**Listed entries**
----------

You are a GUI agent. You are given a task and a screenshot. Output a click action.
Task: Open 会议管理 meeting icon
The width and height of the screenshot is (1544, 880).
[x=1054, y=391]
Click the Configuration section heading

----------

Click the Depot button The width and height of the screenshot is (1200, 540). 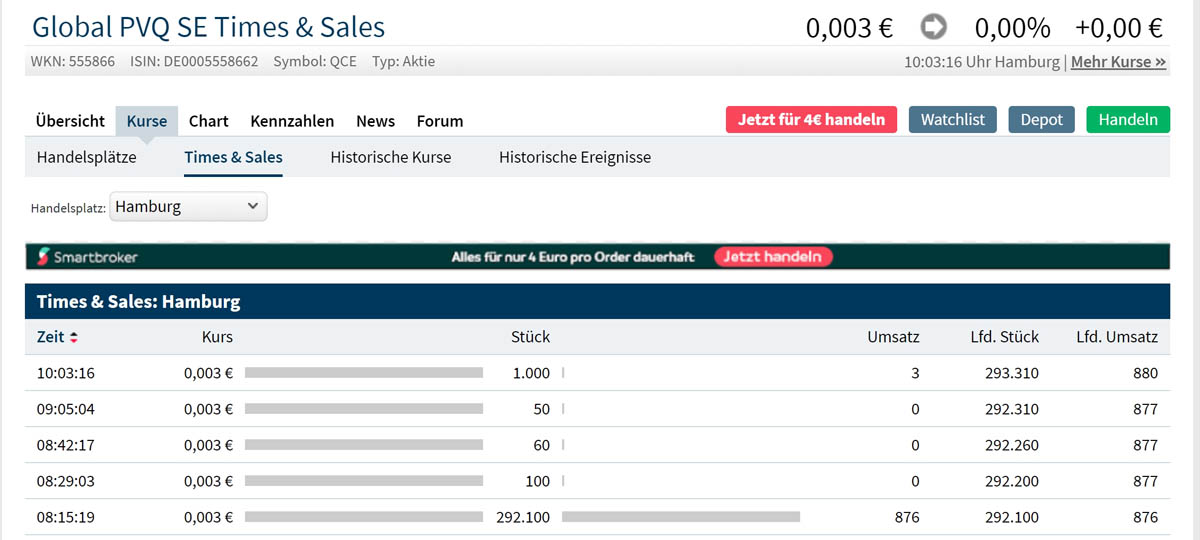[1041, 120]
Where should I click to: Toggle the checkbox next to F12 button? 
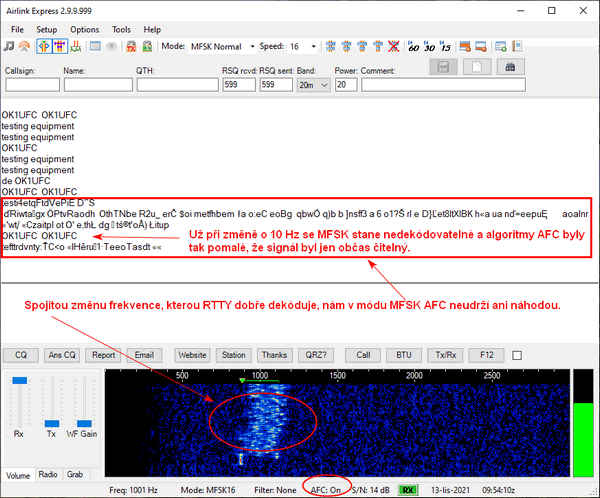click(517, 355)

----------

**The problem**
Output should match, line for line, the stretch of the material above from the line holding "You are a GUI" through the line holding "Click the Configuration section heading".

**Finished task**
You are a GUI agent. You are given a task and a screenshot. Output a click action.
Task: Open 会议管理 meeting icon
The width and height of the screenshot is (1544, 880).
[x=1054, y=391]
Click the Configuration section heading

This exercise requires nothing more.